= EXCERPTED RECORDS =
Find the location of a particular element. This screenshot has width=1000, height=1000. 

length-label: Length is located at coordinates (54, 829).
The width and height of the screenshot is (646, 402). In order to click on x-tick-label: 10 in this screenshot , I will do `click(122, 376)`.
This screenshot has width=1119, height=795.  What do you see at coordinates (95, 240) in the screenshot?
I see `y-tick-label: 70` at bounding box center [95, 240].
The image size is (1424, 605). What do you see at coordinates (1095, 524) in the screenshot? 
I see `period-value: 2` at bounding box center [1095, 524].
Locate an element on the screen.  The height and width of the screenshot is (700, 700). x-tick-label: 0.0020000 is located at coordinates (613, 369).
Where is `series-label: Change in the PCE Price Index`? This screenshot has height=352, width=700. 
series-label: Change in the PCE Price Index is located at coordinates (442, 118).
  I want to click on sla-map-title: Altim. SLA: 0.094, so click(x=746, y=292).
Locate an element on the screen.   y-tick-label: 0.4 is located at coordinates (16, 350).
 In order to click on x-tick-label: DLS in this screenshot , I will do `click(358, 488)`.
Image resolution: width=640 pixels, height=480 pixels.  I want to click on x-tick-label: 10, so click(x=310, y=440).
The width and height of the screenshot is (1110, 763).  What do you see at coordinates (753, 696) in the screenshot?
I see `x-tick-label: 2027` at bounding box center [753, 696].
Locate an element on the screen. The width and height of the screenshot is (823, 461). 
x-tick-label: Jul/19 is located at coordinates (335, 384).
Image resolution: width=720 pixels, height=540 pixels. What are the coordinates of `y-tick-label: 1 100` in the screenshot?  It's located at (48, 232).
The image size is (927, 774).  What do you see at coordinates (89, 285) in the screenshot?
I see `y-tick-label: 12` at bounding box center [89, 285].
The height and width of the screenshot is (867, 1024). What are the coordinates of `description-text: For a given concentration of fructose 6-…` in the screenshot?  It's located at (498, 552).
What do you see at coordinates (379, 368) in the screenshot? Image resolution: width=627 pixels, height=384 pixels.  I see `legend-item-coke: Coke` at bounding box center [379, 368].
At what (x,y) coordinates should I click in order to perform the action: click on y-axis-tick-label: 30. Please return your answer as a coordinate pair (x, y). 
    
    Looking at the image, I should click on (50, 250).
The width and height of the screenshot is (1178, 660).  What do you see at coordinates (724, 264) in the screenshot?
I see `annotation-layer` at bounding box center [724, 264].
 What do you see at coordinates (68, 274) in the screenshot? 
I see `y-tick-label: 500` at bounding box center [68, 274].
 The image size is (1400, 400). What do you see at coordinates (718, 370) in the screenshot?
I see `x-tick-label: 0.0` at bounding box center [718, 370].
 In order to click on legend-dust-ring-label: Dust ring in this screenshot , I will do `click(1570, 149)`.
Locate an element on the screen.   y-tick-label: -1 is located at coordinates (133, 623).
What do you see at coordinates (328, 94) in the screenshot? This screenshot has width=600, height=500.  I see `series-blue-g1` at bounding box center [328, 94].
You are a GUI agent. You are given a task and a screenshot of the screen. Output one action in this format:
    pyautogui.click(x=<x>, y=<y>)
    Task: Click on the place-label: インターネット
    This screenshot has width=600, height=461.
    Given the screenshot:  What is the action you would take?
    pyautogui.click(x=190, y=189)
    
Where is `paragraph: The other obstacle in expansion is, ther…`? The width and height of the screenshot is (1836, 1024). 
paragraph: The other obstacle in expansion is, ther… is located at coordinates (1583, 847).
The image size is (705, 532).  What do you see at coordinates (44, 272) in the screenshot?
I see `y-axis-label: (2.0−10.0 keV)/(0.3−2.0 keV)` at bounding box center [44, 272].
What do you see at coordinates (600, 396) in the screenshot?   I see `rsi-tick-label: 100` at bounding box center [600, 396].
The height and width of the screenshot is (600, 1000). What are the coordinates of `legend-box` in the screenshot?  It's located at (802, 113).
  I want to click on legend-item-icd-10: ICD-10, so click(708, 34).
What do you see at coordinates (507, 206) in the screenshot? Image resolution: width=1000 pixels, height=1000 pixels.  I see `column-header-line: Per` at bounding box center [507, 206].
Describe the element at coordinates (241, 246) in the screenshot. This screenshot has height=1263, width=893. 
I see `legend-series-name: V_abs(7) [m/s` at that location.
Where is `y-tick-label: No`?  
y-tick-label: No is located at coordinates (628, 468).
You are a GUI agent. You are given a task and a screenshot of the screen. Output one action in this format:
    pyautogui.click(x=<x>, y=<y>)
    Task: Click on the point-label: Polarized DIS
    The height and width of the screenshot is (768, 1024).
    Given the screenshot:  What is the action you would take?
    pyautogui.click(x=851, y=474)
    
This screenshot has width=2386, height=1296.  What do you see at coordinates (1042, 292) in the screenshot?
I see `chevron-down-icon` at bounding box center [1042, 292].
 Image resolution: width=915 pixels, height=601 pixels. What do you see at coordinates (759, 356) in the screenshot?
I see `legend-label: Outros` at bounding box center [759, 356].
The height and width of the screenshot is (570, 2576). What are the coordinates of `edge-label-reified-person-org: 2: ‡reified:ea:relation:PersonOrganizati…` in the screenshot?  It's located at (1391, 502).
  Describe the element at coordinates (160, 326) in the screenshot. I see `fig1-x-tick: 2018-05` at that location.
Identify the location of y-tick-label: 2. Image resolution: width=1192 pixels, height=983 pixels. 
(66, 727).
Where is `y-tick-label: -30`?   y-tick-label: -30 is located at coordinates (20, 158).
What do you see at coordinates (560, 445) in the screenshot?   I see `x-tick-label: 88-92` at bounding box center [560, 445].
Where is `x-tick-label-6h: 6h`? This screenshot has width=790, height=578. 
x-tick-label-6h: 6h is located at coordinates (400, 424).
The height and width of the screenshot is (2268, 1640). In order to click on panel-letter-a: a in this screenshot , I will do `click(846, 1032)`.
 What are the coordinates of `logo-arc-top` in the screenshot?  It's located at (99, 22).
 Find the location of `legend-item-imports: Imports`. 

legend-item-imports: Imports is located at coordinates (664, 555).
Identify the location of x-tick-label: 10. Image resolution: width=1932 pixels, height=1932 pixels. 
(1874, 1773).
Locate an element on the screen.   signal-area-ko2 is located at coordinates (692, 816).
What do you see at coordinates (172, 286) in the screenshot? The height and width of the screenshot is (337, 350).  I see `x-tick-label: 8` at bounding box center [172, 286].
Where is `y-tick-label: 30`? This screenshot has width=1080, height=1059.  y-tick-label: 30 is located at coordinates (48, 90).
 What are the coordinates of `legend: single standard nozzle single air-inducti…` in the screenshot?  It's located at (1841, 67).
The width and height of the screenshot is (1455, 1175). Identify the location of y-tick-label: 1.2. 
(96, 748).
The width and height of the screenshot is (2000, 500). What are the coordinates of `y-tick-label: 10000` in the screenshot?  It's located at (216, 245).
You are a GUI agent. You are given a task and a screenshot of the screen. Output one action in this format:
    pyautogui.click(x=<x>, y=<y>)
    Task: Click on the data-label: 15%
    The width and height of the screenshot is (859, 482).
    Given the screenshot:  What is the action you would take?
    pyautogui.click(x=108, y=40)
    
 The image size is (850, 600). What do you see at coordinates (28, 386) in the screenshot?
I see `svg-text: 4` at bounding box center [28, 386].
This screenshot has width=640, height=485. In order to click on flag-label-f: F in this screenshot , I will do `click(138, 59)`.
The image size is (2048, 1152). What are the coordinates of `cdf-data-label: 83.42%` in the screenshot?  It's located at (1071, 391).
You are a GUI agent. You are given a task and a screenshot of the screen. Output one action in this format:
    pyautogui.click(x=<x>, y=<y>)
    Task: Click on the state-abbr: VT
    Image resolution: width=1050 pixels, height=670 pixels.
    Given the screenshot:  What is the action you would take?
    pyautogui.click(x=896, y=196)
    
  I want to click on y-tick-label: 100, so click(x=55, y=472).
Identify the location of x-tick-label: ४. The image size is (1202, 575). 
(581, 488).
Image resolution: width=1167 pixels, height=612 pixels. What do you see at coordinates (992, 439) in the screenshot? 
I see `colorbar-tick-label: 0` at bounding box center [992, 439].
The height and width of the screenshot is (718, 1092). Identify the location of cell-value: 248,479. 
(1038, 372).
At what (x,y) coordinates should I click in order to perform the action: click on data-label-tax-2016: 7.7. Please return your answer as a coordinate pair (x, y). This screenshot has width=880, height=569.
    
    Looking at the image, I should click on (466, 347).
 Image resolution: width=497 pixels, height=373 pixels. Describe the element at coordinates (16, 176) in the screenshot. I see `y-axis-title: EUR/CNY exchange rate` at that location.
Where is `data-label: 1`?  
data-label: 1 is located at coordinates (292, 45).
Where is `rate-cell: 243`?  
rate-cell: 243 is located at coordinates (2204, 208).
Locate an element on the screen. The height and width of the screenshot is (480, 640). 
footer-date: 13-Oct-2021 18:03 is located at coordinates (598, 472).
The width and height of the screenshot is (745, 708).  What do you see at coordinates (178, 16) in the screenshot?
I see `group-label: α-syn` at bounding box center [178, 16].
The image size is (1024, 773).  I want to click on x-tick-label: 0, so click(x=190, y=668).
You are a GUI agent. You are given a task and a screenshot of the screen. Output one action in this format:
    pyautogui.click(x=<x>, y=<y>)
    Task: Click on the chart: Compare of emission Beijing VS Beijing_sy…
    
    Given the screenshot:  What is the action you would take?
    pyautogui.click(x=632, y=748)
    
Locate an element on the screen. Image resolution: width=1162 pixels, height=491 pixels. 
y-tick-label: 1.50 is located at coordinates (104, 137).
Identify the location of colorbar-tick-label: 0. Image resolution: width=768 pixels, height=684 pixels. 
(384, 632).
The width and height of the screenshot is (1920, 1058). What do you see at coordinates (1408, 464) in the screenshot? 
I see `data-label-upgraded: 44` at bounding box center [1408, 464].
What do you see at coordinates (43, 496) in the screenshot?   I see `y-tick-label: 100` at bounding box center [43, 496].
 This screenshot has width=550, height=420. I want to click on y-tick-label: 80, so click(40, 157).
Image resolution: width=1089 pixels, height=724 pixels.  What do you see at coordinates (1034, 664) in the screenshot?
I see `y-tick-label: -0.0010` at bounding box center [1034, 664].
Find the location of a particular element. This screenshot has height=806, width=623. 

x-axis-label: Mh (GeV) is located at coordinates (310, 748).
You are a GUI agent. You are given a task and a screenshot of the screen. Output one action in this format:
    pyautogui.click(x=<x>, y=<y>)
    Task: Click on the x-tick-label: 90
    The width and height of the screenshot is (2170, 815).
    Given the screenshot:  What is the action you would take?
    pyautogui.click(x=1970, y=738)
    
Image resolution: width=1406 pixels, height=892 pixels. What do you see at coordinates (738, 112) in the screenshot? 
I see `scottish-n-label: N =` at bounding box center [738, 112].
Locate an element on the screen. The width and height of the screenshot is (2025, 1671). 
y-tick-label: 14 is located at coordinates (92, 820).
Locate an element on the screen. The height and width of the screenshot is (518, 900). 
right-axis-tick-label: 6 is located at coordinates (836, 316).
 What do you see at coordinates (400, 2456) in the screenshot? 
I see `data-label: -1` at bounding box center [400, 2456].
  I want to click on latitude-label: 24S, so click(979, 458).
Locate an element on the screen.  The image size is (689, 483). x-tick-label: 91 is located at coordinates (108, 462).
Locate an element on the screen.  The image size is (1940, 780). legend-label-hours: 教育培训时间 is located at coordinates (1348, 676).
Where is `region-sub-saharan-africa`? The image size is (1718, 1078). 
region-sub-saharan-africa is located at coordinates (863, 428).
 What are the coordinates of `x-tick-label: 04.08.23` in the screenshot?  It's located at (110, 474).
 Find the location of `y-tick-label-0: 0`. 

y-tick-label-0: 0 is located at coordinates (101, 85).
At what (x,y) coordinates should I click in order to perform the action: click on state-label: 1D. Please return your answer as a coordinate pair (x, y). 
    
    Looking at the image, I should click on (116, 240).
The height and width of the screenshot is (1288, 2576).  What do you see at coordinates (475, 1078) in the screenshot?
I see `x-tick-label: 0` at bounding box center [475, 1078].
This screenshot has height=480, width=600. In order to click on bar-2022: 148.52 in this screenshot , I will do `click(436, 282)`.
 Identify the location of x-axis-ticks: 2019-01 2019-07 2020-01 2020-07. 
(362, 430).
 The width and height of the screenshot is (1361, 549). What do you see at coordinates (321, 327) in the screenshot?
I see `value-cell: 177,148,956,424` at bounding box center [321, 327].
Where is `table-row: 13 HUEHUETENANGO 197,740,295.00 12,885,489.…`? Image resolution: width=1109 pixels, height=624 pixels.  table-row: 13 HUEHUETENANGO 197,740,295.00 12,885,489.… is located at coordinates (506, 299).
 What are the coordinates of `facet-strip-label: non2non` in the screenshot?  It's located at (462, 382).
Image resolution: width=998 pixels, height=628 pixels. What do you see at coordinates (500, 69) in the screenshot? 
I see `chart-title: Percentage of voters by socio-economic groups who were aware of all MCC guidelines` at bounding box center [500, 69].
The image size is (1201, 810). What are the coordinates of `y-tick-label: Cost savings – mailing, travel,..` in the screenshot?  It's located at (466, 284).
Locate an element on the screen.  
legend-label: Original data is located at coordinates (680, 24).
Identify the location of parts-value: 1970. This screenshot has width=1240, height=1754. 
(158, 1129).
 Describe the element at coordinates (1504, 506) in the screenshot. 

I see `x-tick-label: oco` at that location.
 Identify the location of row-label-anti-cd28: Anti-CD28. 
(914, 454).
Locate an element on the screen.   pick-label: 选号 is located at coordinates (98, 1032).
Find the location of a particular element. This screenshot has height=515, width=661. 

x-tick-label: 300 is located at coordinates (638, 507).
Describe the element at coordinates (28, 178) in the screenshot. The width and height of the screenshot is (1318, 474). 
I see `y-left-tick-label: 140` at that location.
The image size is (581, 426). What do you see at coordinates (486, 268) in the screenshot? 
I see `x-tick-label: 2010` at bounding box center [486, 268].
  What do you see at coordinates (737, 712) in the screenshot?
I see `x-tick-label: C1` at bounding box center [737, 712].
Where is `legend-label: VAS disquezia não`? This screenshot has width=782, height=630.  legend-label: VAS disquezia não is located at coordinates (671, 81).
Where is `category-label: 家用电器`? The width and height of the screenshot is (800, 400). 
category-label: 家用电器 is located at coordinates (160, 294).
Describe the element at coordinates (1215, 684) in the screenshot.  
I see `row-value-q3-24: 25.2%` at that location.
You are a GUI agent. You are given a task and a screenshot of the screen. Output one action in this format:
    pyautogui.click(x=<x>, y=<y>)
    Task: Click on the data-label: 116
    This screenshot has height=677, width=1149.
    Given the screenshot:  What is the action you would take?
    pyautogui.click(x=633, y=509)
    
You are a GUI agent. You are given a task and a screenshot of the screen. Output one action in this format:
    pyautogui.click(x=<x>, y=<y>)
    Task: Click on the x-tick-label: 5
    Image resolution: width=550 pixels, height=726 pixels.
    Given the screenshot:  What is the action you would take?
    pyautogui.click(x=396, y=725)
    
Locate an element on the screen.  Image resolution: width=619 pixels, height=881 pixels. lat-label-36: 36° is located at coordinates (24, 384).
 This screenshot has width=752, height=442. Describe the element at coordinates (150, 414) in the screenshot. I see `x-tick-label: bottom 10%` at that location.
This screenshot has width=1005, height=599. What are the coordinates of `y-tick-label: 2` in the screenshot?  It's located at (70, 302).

= YOUR OBJECTIVE =
Edit the rows from the line with "coordinates (133, 623)." up to and including the line with "I want to click on legend-item-icd-10: ICD-10, so" by replacing "GUI agent" with "screen agent", and give back only those lines with nothing else altered.

= FINAL ANSWER =
Locate an element on the screen.   y-tick-label: -1 is located at coordinates (133, 623).
What do you see at coordinates (328, 94) in the screenshot? This screenshot has width=600, height=500.  I see `series-blue-g1` at bounding box center [328, 94].
You are a screen agent. You are given a task and a screenshot of the screen. Output one action in this format:
    pyautogui.click(x=<x>, y=<y>)
    Task: Click on the place-label: インターネット
    This screenshot has width=600, height=461.
    Given the screenshot:  What is the action you would take?
    pyautogui.click(x=190, y=189)
    
Where is `paragraph: The other obstacle in expansion is, ther…`? The width and height of the screenshot is (1836, 1024). 
paragraph: The other obstacle in expansion is, ther… is located at coordinates (1583, 847).
The image size is (705, 532).  What do you see at coordinates (44, 272) in the screenshot?
I see `y-axis-label: (2.0−10.0 keV)/(0.3−2.0 keV)` at bounding box center [44, 272].
What do you see at coordinates (600, 396) in the screenshot?   I see `rsi-tick-label: 100` at bounding box center [600, 396].
The height and width of the screenshot is (600, 1000). What are the coordinates of `legend-box` in the screenshot?  It's located at (802, 113).
  I want to click on legend-item-icd-10: ICD-10, so click(708, 34).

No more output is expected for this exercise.